> Data excerpts
==*==

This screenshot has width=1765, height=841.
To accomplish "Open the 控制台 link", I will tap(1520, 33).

==*==

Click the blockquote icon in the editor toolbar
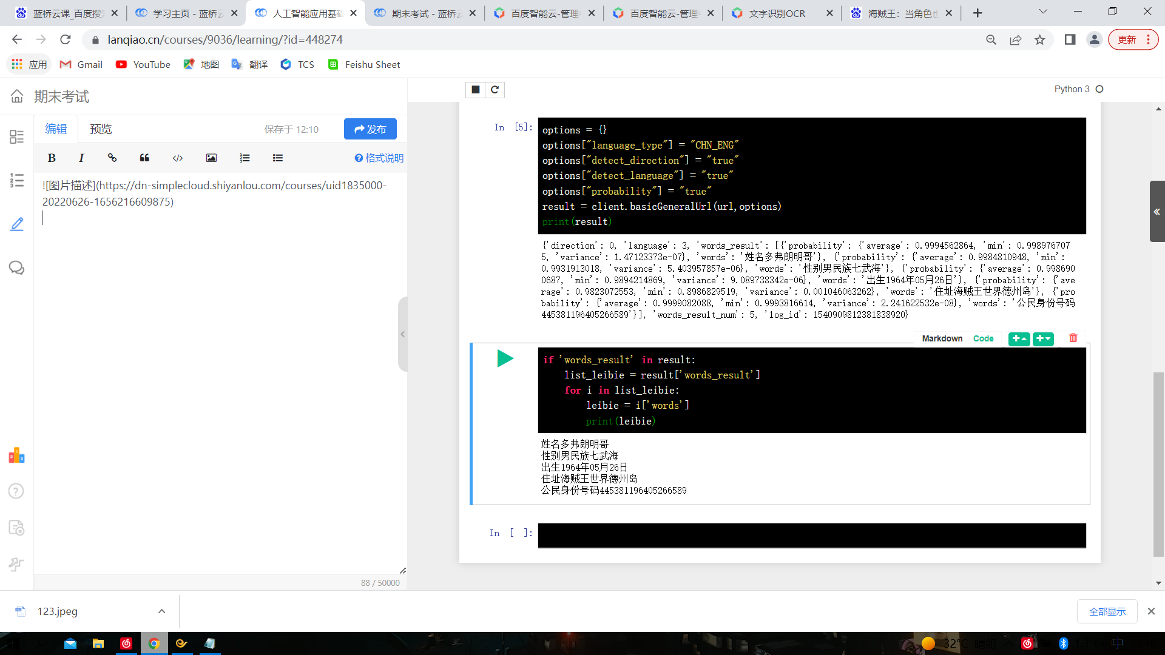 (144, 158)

==*==

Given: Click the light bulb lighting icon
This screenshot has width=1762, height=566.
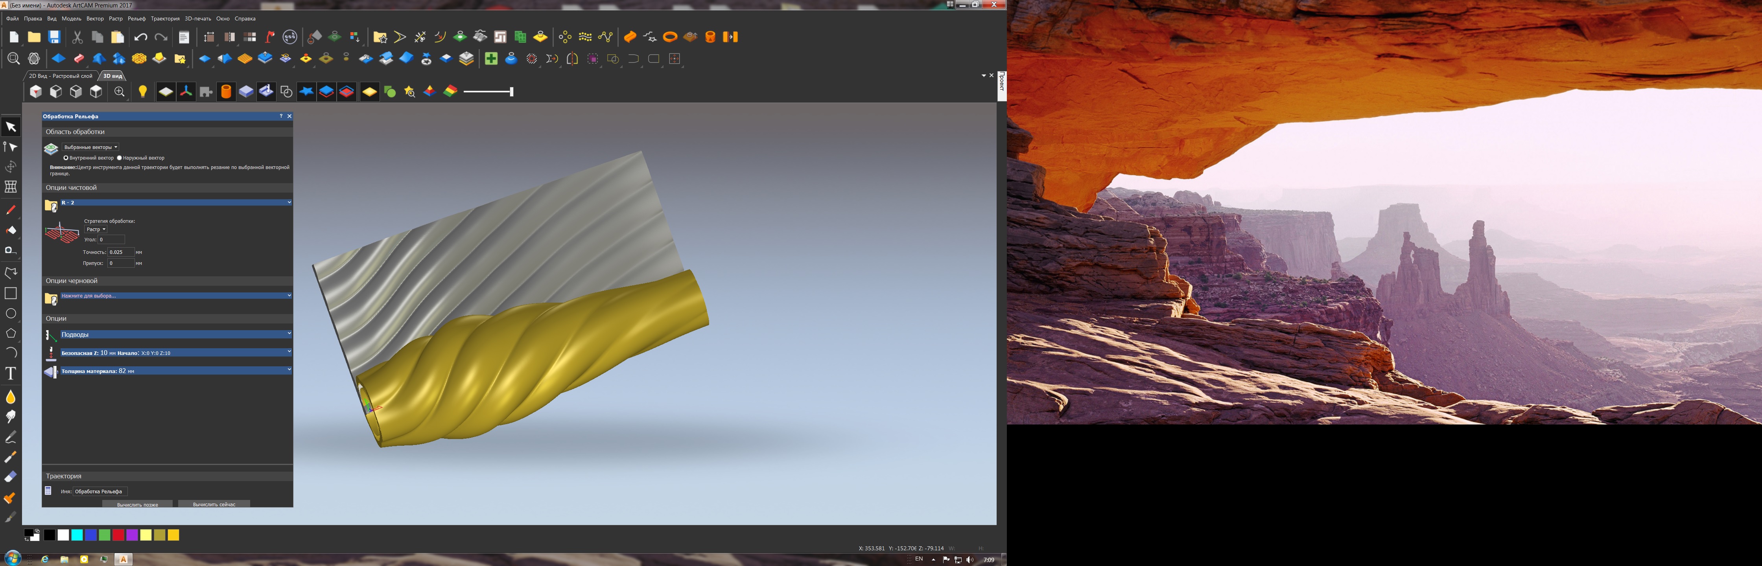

==*==

> Instructions for the task
Please give back, exactly as it stands above, the stretch from the line with "Given: Click the light bulb lighting icon" through the line with "This screenshot has width=1762, height=566.", and no line outside it.

> Response to this exercise
Given: Click the light bulb lighting icon
This screenshot has width=1762, height=566.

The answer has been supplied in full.